From mboxrd@z Thu Jan  1 00:00:00 1970
From: George Dunlap <george.dunlap@citrix.com>
Subject: Re: [PATCHv2 0/3] Implement per-cpu reader-writer locks
Date: Wed, 25 Nov 2015 09:49:17 +0000
Message-ID: <5655841D.8090508@citrix.com>
References: <1448035423-24242-1-git-send-email-malcolm.crossley@citrix.com>
	<5654A98D.3050801@citrix.com> <5654ACDD.5050107@citrix.com>
	<56557847.1060707@citrix.com>
Mime-Version: 1.0
Content-Type: text/plain; charset="us-ascii"
Content-Transfer-Encoding: 7bit
Return-path: <xen-devel-bounces@lists.xen.org>
Received: from mail6.bemta14.messagelabs.com ([193.109.254.103])
	by lists.xen.org with esmtp (Exim 4.72)
	(envelope-from <prvs=764ec1ada=George.Dunlap@citrix.com>)
	id 1a1WhX-0000rT-Eh
	for xen-devel@lists.xenproject.org; Wed, 25 Nov 2015 09:49:23 +0000
In-Reply-To: <56557847.1060707@citrix.com>
List-Unsubscribe: <http://lists.xen.org/cgi-bin/mailman/options/xen-devel>,
	<mailto:xen-devel-request@lists.xen.org?subject=unsubscribe>
List-Post: <mailto:xen-devel@lists.xen.org>
List-Help: <mailto:xen-devel-request@lists.xen.org?subject=help>
List-Subscribe: <http://lists.xen.org/cgi-bin/mailman/listinfo/xen-devel>,
	<mailto:xen-devel-request@lists.xen.org?subject=subscribe>
Sender: xen-devel-bounces@lists.xen.org
Errors-To: xen-devel-bounces@lists.xen.org
To: Malcolm Crossley <malcolm.crossley@citrix.com>, JBeulich@suse.com, ian.campbell@citrix.com, andrew.cooper3@citrix.com, Marcos.Matsunaga@oracle.com, keir@xen.org, konrad.wilk@oracle.com, george.dunlap@eu.citrix.com
Cc: xen-devel@lists.xenproject.org, stefano.stabellini@citrix.com
List-Id: xen-devel@lists.xenproject.org

On 25/11/15 08:58, Malcolm Crossley wrote:
> On 24/11/15 18:30, George Dunlap wrote:
>> On 24/11/15 18:16, George Dunlap wrote:
>>> On 20/11/15 16:03, Malcolm Crossley wrote:
>>>> This patch series adds per-cpu reader-writer locks as a generic lock
>>>> implementation and then converts the grant table and p2m rwlocks to
>>>> use the percpu rwlocks, in order to improve multi-socket host performance.
>>>>
>>>> CPU profiling has revealed the rwlocks themselves suffer from severe cache
>>>> line bouncing due to the cmpxchg operation used even when taking a read lock.
>>>> Multiqueue paravirtualised I/O results in heavy contention of the grant table
>>>> and p2m read locks of a specific domain and so I/O throughput is bottlenecked
>>>> by the overhead of the cache line bouncing itself.
>>>>
>>>> Per-cpu read locks avoid lock cache line bouncing by using a per-cpu data
>>>> area to record a CPU has taken the read lock.
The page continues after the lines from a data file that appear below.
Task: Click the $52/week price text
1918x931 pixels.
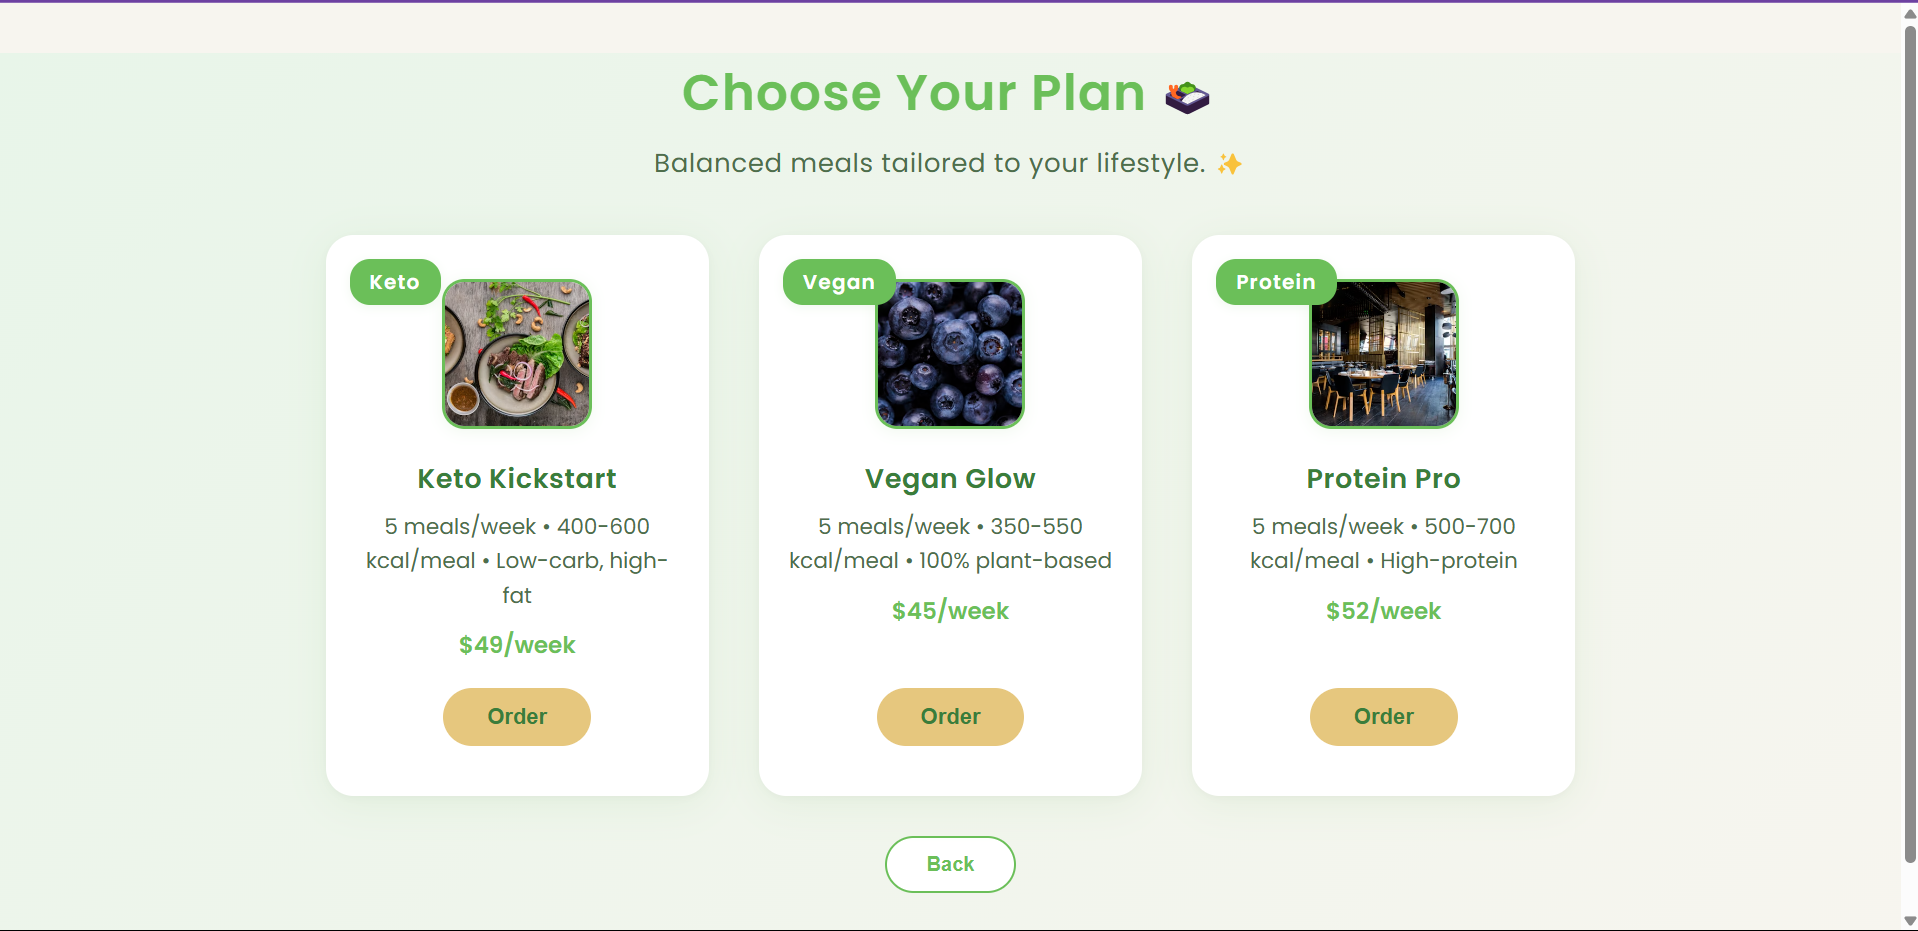Action: click(1383, 610)
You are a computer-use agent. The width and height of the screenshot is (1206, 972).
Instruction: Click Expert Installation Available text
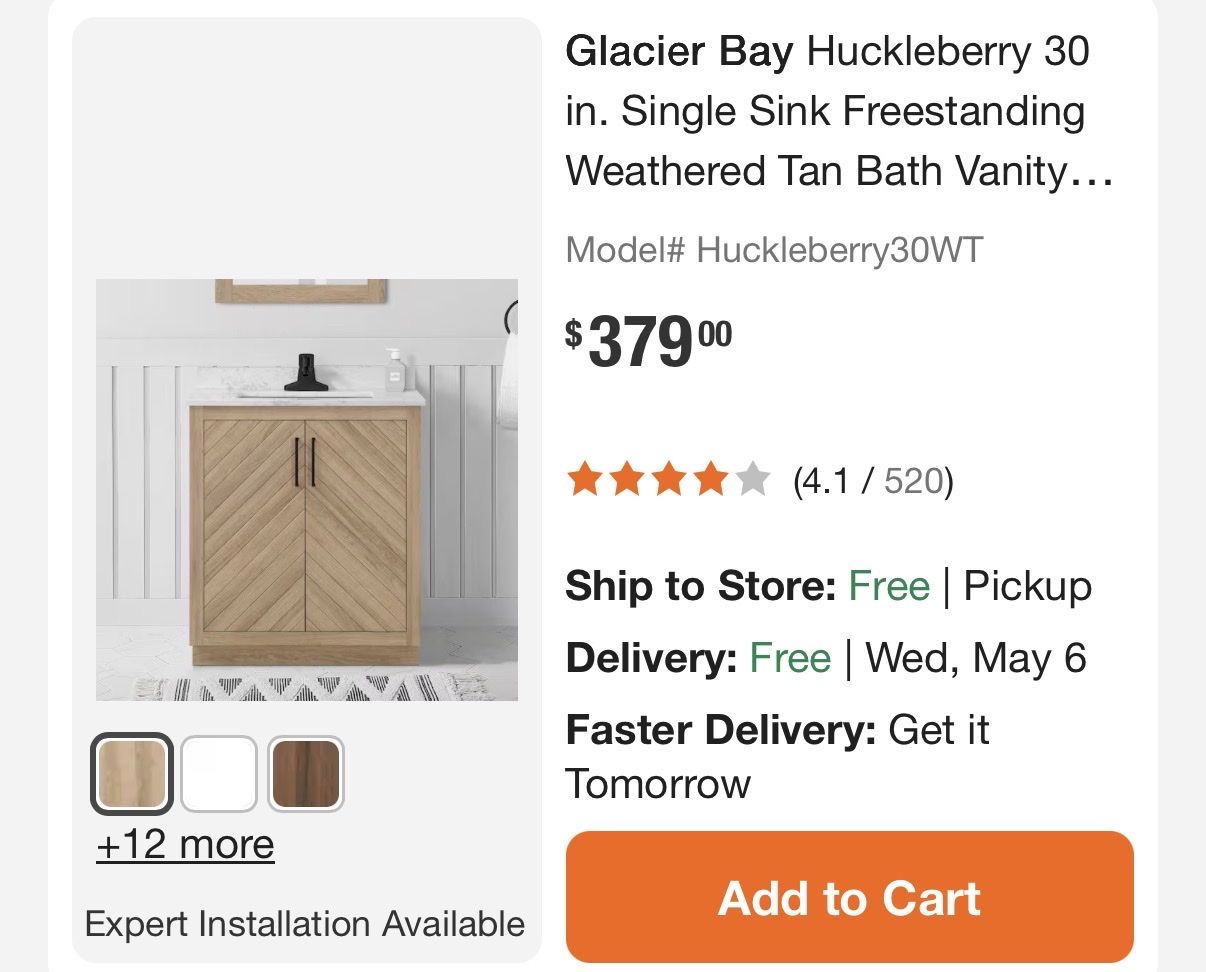coord(305,923)
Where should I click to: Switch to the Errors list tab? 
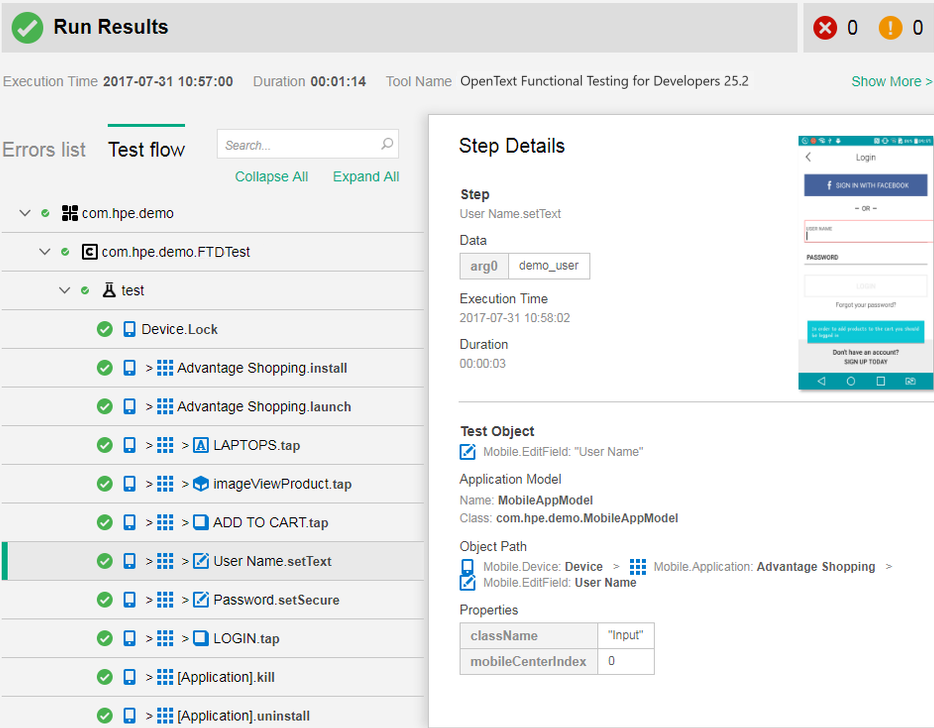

Correctness is enforced for the 
>>>> write lock by using a per lock barrier which forces the per-cpu read lock 
>>>> to revert to using a standard read lock. The write lock then polls all 
>>>> the percpu data area until active readers for the lock have exited.
>>>>
>>>> Removing the cache line bouncing on a multi-socket Haswell-EP system 
>>>> dramatically improves performance, with 16 vCPU network IO performance going 
>>>> from 15 gb/s to 64 gb/s! The host under test was fully utilising all 40 
>>>> logical CPU's at 64 gb/s, so a bigger logical CPU host may see an even better
>>>> IO improvement.
>>>
>>> Impressive -- thanks for doing this work.
> 
> Thanks, I think the key to isolating the problem was using profiling tools. The scale
> of the overhead would not have been clear without them.
> 
>>>
>>> One question: Your description here sounds like you've tested with a
>>> single large domain, but what happens with multiple domains?
>>>
>>> It looks like the "per-cpu-rwlock" is shared by *all* locks of a
>>> particular type (e.g., all domains share the per-cpu p2m rwlock).
>>> (Correct me if I'm wrong here.)
>>
>> Sorry, looking in more detail at the code, it seems I am wrong.  The
>> fast-path stores which "slow" lock has been grabbed in the per-cpu
>> variable; so the writer only needs to wait for readers that have grabbed
>> the particular lock it's interested in.  So the scenarios I outline
>> below shouldn't really be issues.
>>
>> The description of the algorithm  in the changelog could do with a bit
>> more detail. :-)
> 
> I'll enhance the description to say "per lock local variable" to make it clearer
> that not all readers will be affected.
> 
> BTW, I added to the "To" list because I need your ACK for the patch to the p2m code.
> 
> Do you have any review comments for that patch?

Yes, I realize that, and I'll get to it. :-)

 -George